O BTG Pactual promoveu ajustes na carteira recomendada de Brazilian Depositary Receipts (BDRs) para julho de 2026. A principal novidade é a saída da Apple e a entrada da GE Vernova, movimento motivado por preocupações com margens da fabricante do iPhone e pela visão de que a nova integrante deve se beneficiar do ciclo de investimentos em infraestrutura elétrica ligado à inteligência artificial.
Por que Apple saiu
Segundo o banco, os custos de memória necessários para a próxima geração de produtos da Apple são de seis a dez vezes superiores aos da linha anterior, reduzindo espaço para repasse de preços ao consumidor e pressionando a rentabilidade.
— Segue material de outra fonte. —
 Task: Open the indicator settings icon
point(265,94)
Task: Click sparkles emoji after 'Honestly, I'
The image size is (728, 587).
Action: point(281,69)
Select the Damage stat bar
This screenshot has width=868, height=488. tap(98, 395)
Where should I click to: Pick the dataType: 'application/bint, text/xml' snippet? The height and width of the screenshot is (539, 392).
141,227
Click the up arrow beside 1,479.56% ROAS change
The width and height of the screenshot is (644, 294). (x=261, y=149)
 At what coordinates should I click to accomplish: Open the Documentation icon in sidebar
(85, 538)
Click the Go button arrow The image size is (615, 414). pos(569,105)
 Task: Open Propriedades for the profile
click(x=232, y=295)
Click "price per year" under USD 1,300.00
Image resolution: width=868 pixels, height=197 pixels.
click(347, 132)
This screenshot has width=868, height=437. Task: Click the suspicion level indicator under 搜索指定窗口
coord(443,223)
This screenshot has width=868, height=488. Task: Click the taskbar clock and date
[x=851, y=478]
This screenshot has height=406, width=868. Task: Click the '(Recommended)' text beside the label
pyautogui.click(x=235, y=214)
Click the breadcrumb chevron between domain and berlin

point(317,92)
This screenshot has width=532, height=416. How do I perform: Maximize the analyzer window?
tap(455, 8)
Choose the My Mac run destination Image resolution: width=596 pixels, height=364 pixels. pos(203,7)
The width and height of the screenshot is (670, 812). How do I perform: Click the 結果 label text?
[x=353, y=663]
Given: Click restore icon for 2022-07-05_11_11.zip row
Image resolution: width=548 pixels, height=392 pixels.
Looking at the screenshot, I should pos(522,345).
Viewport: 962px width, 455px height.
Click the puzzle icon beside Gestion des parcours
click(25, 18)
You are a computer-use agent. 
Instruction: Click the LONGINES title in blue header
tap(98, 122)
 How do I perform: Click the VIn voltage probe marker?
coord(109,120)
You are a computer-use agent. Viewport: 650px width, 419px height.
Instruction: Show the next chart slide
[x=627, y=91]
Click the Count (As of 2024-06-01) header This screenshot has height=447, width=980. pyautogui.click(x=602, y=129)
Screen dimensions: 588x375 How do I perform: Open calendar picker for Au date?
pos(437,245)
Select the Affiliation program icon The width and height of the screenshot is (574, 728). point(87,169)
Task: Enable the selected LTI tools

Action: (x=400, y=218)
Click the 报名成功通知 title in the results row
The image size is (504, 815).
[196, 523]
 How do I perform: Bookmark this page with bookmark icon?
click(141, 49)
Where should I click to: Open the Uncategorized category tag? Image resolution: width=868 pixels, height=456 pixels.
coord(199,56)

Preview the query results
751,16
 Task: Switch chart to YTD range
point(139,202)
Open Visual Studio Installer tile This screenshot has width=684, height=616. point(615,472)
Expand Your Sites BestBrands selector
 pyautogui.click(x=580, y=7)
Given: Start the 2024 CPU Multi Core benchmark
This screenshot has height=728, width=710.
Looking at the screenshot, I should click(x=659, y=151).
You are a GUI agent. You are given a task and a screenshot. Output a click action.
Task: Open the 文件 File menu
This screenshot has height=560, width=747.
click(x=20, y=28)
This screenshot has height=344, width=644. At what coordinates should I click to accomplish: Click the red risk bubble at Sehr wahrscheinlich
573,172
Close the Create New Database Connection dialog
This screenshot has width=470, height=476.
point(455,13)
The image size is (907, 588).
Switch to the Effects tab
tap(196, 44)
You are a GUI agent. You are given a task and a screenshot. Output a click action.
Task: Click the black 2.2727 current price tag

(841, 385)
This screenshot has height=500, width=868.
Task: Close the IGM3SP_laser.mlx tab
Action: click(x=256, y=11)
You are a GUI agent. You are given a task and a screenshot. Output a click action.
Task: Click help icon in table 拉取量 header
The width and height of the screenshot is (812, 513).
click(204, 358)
Motivo da entrada da GE Vernova
A GE Vernova foi escolhida por ser vista como “uma das maiores beneficiárias” do aumento estrutural de investimentos em redes elétricas, impulsionado pela demanda de data centers alimentados por IA. O BTG cita ainda a expectativa de que balanços positivos dos chamados hyperscalers levem a revisões para cima nos planos de capex do setor.
Aumentos de posição
O banco também elevou a participação em:
- Alphabet – após recuo de cerca de 7% nos papéis, provocado pela saída de pesquisadores da DeepMind, movimento que a instituição não enxerga como ameaça aos fundamentos.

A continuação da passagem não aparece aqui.